Over the next ten years, the campus of the weißensee academy of art berlin will be expanded to include the current site of the allotments north of the school on Bühringstraße. It will be home to workshops, studios, student housing. This is a wonderful prospect, and it provides the opportunity to look at our commitment to sustainable design from the ground up and apply it to our own school by developing suitable approaches and ideas from the perspective of the Visual Communication (VC), Textile and Surface Design (TSD) and Product Design (PD) design departments.

The current »new building« of the school – built in 1955/56 from rubble according to the plans of a collective of professors and students under the direction of Selman Selmanagić – was designed for a much smaller number of professors and students, about seven per year in each department. Today, up to three times as many people use these rooms. The school cafeteria, too, barely has enough room for everyone. And that is not the only issue. Where once food was cooked from scratch and beer was tapped, the full kitchen and bar counters are now reduced to little more than serving microwave fare from Berlin's student union – neither a satisfactory situation for the students nor the cafeteria team.
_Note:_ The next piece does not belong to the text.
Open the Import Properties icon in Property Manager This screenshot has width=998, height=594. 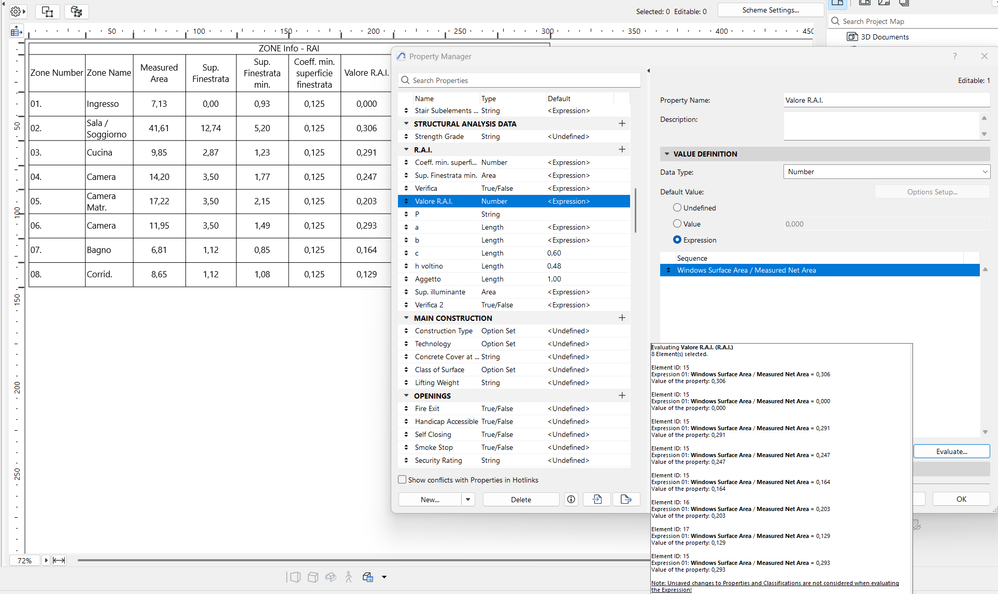598,500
Still, the campus expansion presents us with a dilemma. Construction has an environmental impact. The production of cement requires large amounts of energy, gravel has become a scarce raw material, and concrete cannot really be looped back into material cycles. How can this dilemma be solved? Plus, even the most eco-friendly construction will require the allotments to disappear. These petty bourgeois idylls seem insignificant. But the allotments represent a part of Berlin’s resilience. They helped the city's residents through the hunger crises of two world wars, provided shelter for bombed-out families and for people in hiding. Today, as habitat for plants and insects, they have a positive effect on the climate and promote biodiversity. What will be lost if these allotments disappear? What should and what can an expanded campus preserve?
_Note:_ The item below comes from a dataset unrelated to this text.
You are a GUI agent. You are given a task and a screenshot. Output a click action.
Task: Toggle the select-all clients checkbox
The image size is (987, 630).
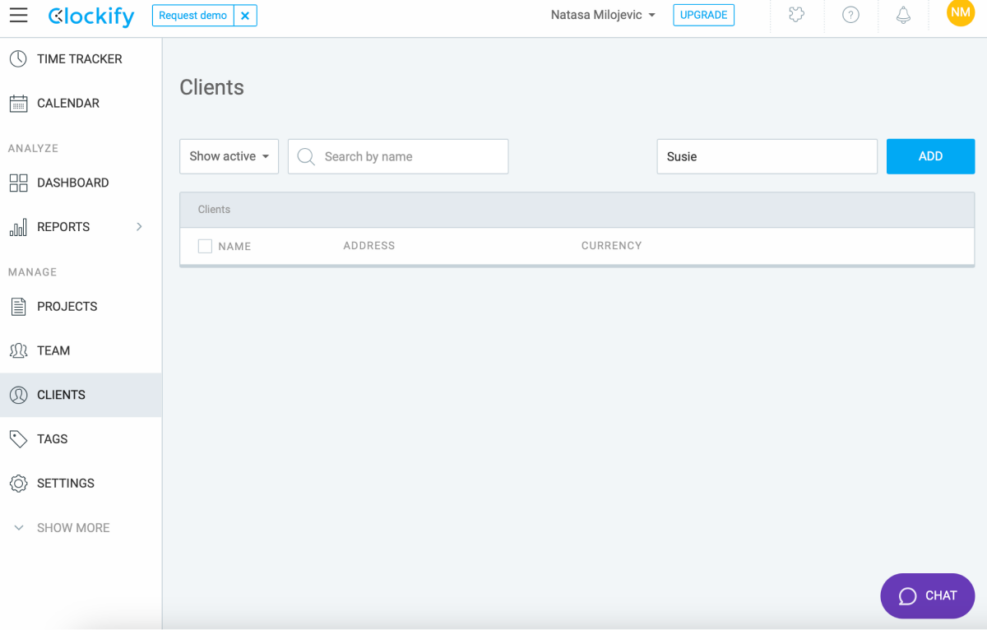pos(205,245)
Culturally and socially, the school has been a foreign presence in its immediate surroundings in Weißensee. There have always been projects that involve the neighbourhood, but those never led to concrete changes. How will the campus expansion affect the people in the neighbourhood? Can we use this as an opportunity to bring the school and the neighbourhood closer together and to create places of community?

During the summer semester of 2021, the greenlab explored the school's commitment to act sustainably against the background of the campus expansion. Topics included:

· Material in the context of the new construction

· Material flows within the school and intersections with the outside world

· School cafeteria as a place for culinary experiences and social interactions

· Spatial transformation of the allotments into a “school in the garden”

· Community Building

In the introductory symposium and workshops at the beginning of the semester, various experts provided insights into their work on these topics and inspired our thought processes with their different perspectives. Then, working on their own projects, students developed concrete approaches that focus on material flows, food and community.

The greenlab 2021 was a collaboration between the departments of Textile and Surface Design, Product Design and Visual Communication at weißensee kunsthochschule berlin.